Format everything from the line containing "How do I perform: Open" down to the line containing "pyautogui.click(x=97, y=287)" as a JSON list of strings, one string per line, with blank lines omitted. Leave the pictures out of the answer.

RECORDS SUPPLIED:
★ ★ ★ ★

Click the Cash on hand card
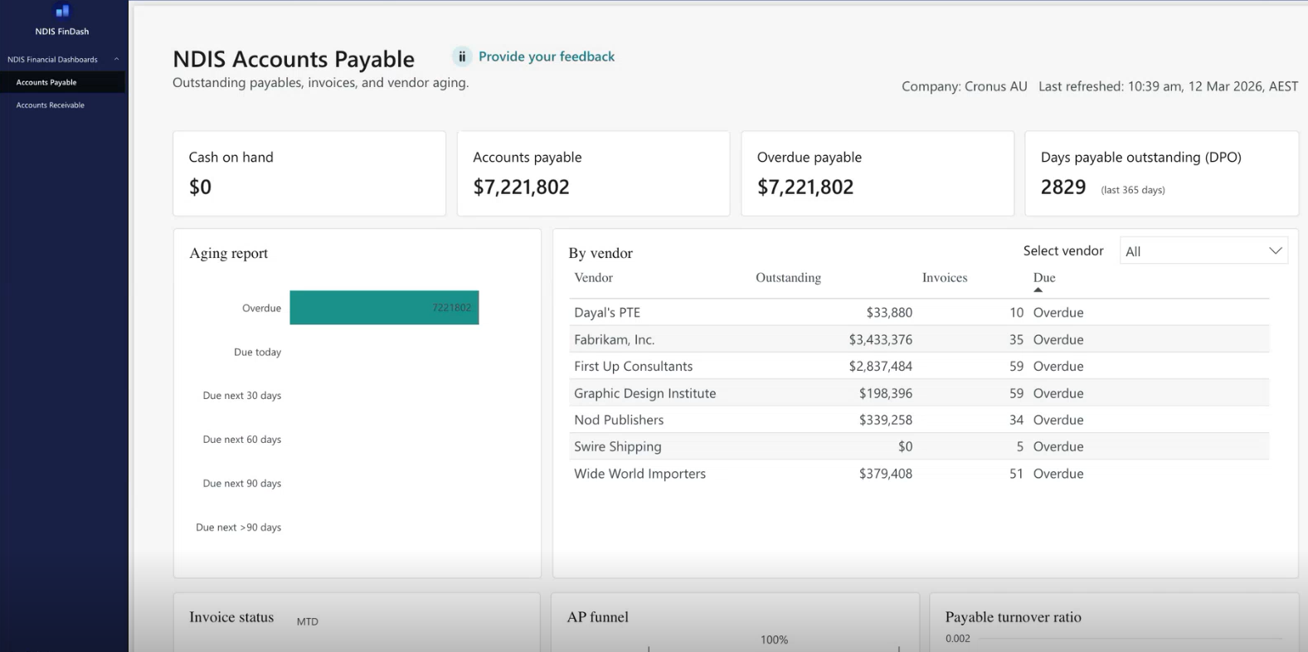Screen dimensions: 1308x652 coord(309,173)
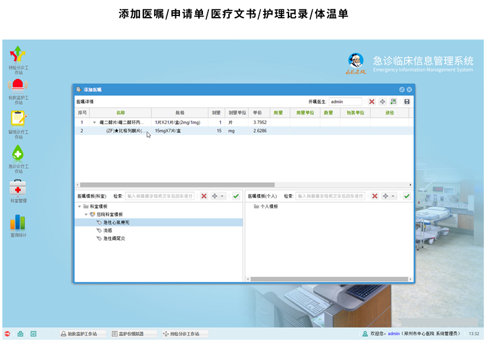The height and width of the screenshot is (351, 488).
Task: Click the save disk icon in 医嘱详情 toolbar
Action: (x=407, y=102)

★ ★ ★ ★

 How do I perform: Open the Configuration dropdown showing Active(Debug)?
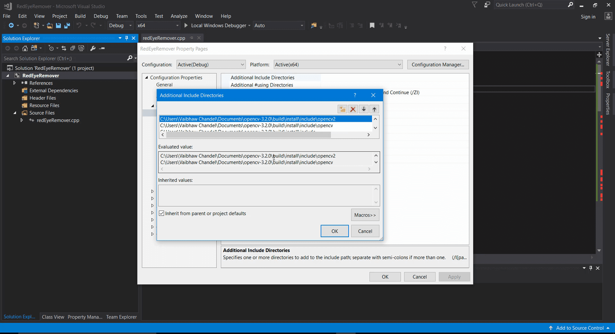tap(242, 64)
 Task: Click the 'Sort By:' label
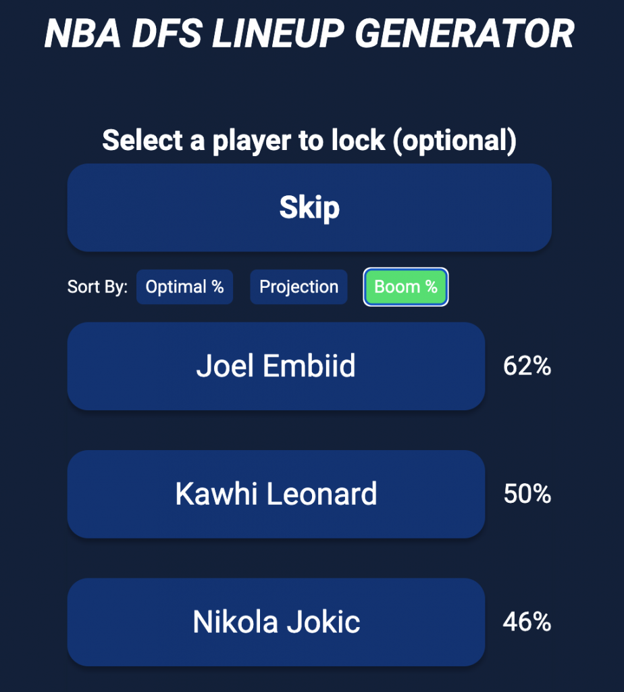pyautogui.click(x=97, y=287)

★ ★ ★ ★

SOLVED PROBLEM:
[
  " How do I perform: Open the Configuration dropdown showing Active(Debug)?",
  "tap(242, 64)",
  " Task: Click the 'Sort By:' label",
  "pyautogui.click(x=97, y=287)"
]